Connected cars may give automakers the key to advertising dollars
The automotive industry is undergoing its biggest transformation since the 1908 Model T, the car that opened up travel to the middle-classes of America. But unlike in 1908, it isn’t about the price or production of a car, but how connectivity and automation will change the business model for manufacturers and the experience for consumers.
Autonomous vehicles are still at least a decade away from public launch, says Ford’s head of research Ken Washington, but the connected car should be reaching nearly 380 million consumers in less than five years.
There has been a significant rise in the sales of connected cars from 2015 to 2017 from eight million to 30 million, according to a Business Insider report. It estimates nearly 100 million connected cars will be sold by 2021.
The proliferation of this technology presents new opportunities for automakers, which have been relegated to selling the car and not much else. The connected car provides manufacturers with a way to sell software updates, infotainment services, and use the data collected for advertisements, similar to Google or Facebook’s business model.
Delphi, one of the largest automotive suppliers in the world, has already caught onto this trend. In 2015, it acquired a data analytics startup called Control-Tec for an undisclosed amount and Movimento in early 2017, a startup that works on providing over-the-air updates to cars.
Both acquisitions are clear signs that Delphi wants a piece of the connected car future, even if it is just supplying automakers with the capabilities to utilize this technology.
New revenue models
The hope, for automakers, is the connected car provides two revenue models, similar to Apple’s iPhones.

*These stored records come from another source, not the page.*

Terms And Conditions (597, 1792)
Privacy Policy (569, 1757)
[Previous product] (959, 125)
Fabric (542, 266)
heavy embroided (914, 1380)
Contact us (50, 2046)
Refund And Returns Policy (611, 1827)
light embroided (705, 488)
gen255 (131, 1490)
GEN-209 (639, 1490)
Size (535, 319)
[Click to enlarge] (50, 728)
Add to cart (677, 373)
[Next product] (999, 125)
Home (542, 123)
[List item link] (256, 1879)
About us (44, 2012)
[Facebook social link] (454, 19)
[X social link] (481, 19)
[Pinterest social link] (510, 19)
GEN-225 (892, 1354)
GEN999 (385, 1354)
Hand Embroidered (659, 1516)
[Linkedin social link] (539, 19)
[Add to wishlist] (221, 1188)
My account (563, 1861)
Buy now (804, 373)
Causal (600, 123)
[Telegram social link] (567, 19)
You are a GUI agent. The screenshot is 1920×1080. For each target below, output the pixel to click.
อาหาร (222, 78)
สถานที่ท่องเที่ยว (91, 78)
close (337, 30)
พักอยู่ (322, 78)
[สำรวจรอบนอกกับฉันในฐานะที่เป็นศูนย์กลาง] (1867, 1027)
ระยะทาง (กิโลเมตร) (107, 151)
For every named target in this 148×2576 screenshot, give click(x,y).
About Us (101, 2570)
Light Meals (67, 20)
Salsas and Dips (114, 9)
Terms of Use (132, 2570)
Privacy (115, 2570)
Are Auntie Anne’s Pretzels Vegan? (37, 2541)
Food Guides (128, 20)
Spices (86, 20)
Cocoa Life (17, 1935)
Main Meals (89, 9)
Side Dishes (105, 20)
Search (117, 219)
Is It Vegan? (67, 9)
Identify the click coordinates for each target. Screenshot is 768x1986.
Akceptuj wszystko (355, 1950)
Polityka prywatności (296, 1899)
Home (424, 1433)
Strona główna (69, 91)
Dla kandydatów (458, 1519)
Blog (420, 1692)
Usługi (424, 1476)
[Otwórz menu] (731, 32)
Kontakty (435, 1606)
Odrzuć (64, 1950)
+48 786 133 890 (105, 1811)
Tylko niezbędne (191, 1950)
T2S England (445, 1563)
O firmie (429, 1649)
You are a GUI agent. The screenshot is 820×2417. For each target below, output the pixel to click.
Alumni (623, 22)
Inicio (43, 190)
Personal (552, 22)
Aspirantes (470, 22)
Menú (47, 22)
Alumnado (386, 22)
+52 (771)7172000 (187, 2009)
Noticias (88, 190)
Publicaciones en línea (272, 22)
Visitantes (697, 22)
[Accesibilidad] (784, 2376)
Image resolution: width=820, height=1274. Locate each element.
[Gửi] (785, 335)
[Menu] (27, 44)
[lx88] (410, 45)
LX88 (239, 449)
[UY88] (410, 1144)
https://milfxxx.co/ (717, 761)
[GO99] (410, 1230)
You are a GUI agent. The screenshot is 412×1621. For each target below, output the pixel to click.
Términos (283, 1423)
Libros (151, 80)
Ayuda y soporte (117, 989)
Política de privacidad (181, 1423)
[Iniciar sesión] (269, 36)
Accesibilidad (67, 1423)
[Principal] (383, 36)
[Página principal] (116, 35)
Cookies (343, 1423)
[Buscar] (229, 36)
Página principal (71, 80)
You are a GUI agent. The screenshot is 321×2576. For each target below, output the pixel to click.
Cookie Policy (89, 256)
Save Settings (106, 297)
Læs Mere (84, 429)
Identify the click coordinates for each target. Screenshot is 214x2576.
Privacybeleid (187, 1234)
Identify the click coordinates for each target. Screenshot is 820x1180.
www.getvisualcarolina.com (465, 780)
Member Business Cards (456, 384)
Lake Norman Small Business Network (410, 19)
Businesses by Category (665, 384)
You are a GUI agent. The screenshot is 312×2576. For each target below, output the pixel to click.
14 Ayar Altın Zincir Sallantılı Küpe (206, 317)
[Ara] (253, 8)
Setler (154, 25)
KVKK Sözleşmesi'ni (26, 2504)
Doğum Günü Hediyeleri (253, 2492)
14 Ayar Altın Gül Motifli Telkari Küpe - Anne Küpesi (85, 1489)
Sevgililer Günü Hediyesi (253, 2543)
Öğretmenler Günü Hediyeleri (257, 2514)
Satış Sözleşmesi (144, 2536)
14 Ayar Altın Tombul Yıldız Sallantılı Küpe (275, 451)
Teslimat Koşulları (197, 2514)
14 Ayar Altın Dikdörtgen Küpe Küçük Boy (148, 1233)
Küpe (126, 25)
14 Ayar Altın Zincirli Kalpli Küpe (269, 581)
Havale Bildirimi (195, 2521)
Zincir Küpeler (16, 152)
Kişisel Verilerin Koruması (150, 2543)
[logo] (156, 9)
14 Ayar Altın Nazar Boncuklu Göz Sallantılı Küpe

The car is sold to the customer and then data is taken from what the driver listens to, where they live, where they work, how long they commute, which is then sold either as an advertising profile or to ad-networks.
It may be hard for the automaker to sell both however, as is the case with Apple’s decision to bundle software and update products for free. Consumers may also push back against having more of their personal information sold to the highest bidder.
In the U.S., consumer advocacy groups have called on automakers to ensure that private data will not be sold to advertising agencies. The European Union is also looking at legislation that would prevent the car becoming another product for advertising, as the computer and smartphone have become.